The company says that the security measure is not required, but it is there as an option. Users can log into their Twilio account and enable the two-factor authentication process. Once done, every time they log in, they’ll be prompted to enter not only their username and password, but also a verification code that will be sent to them via Twilio SMS.
Users can choose to have verification codes be required once every 30 days or every time someone attempts to log in.
Two-factor authentication is not new for the tech services. Google has had this measure around for a while and we saw Cloudflare, Twitter, Evernote and other companies add it to their security arsenal recently.

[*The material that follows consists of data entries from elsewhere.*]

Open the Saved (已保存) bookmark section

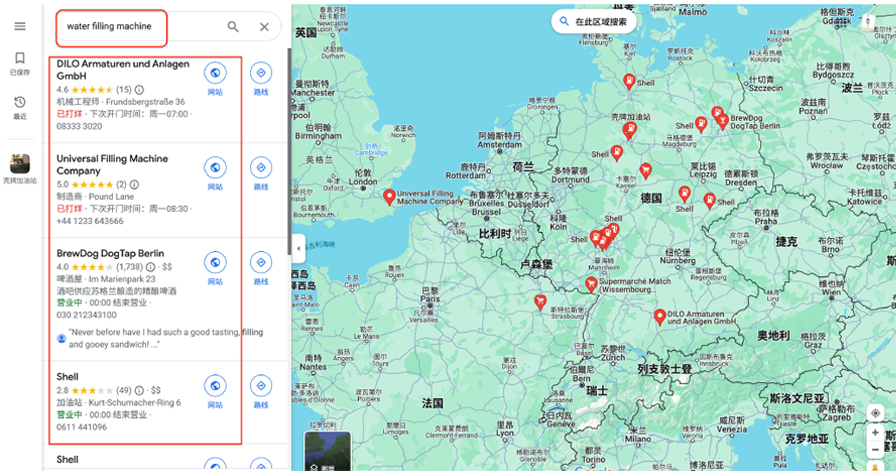point(20,62)
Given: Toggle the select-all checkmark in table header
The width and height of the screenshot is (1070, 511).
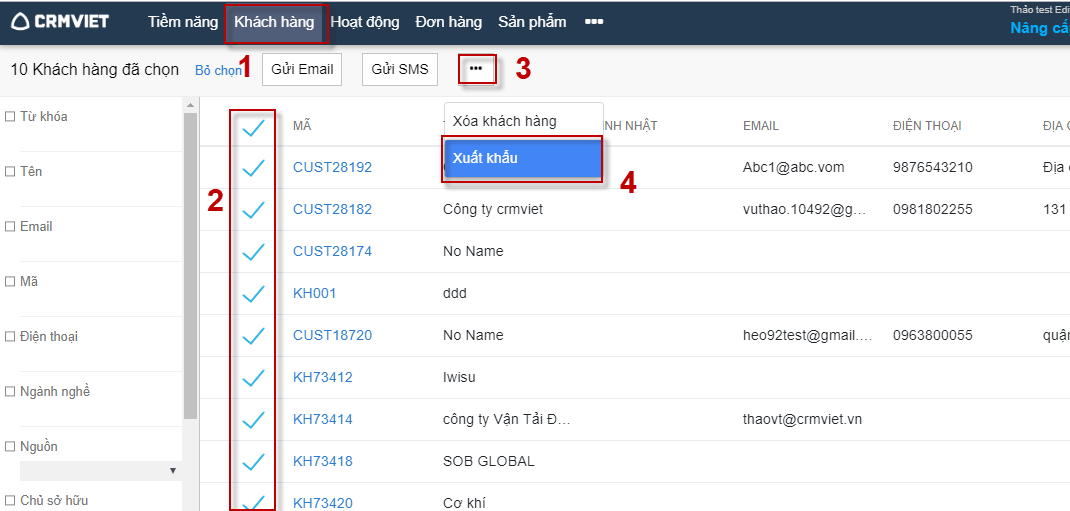Looking at the screenshot, I should click(x=253, y=126).
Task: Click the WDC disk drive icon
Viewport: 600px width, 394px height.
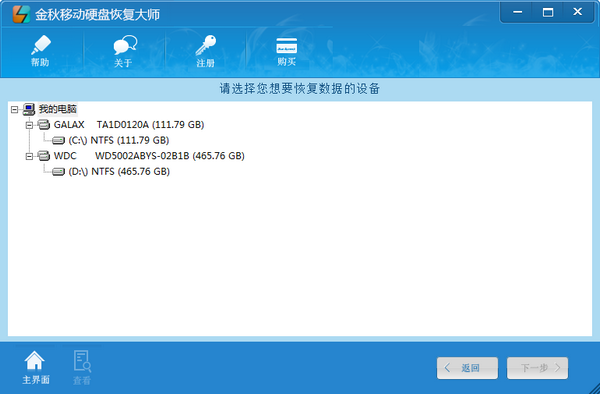Action: pos(44,156)
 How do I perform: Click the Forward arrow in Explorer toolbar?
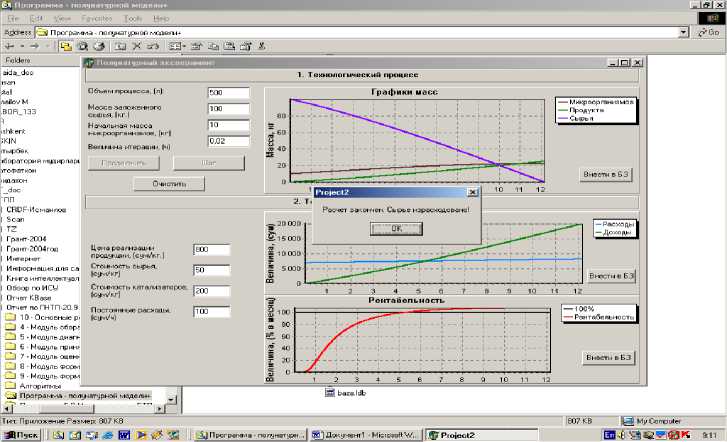point(36,46)
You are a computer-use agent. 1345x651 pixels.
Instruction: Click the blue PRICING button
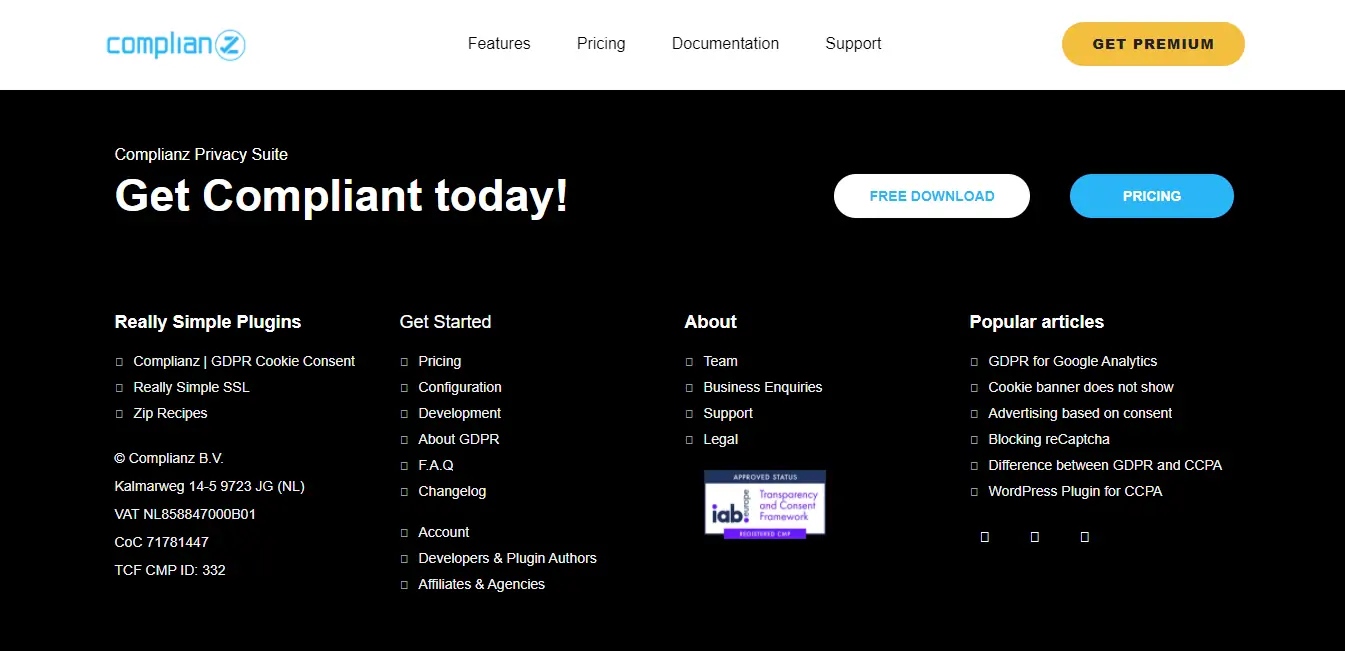point(1151,196)
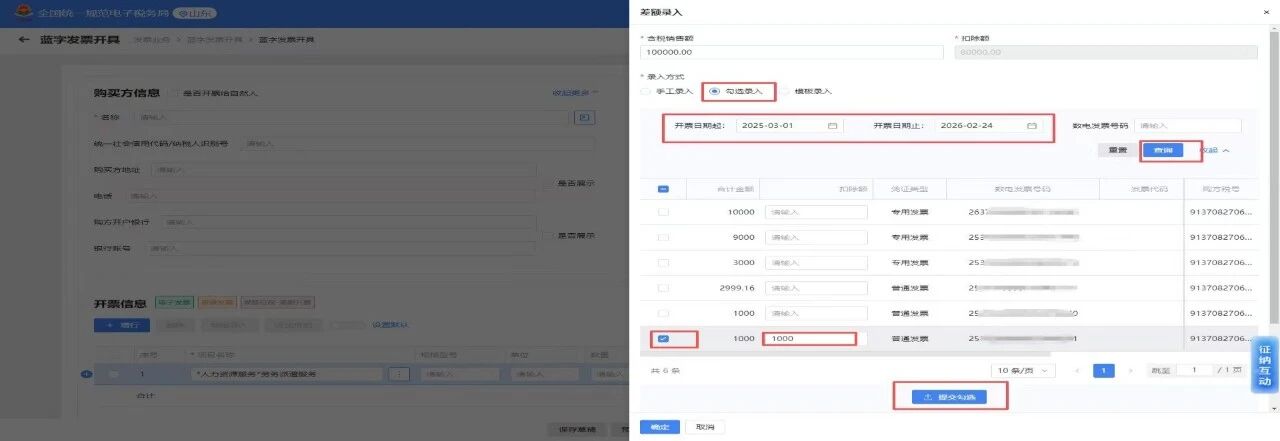This screenshot has height=441, width=1280.
Task: Select the 勾选录入 radio option
Action: click(713, 91)
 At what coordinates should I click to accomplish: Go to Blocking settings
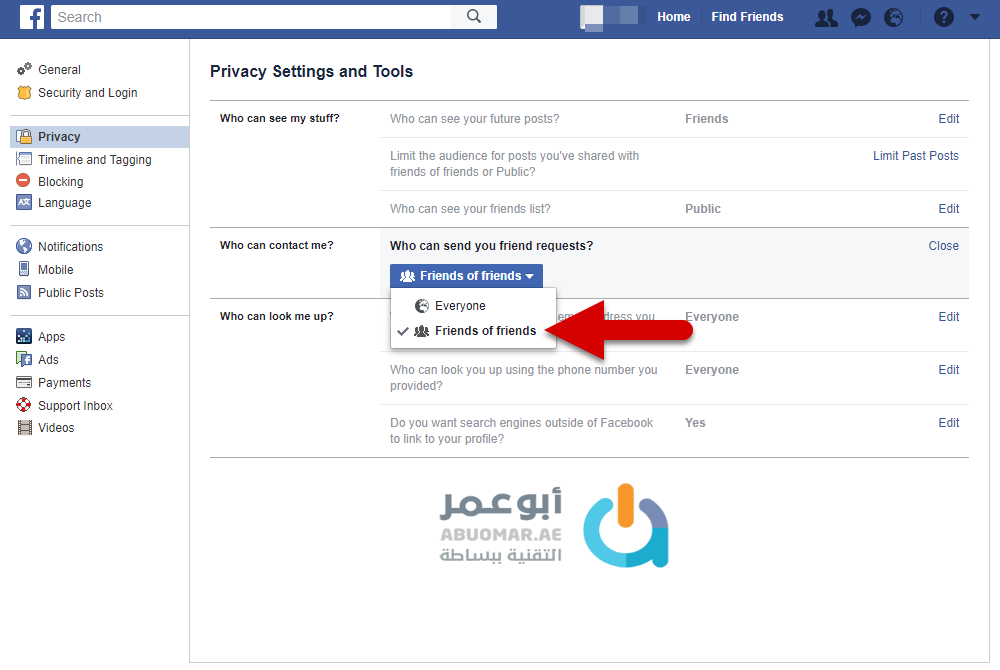pyautogui.click(x=60, y=182)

Twilio’s implementation of two-factor authentication doesn’t appear to come out of any reported hacking attempt. However, as it moves deeper into the enterprise where large firms begin to depend on its product, having beefed up security is critical — after all, no one wants to use a service where security is basic and is far below what is expected of a Fortune 500 company expects, right?
Today’s move comes more than a month after it raised a $70 million Series D round of funding. It’s rumored that the company will go public, although it has denied any interest in doing so for a while.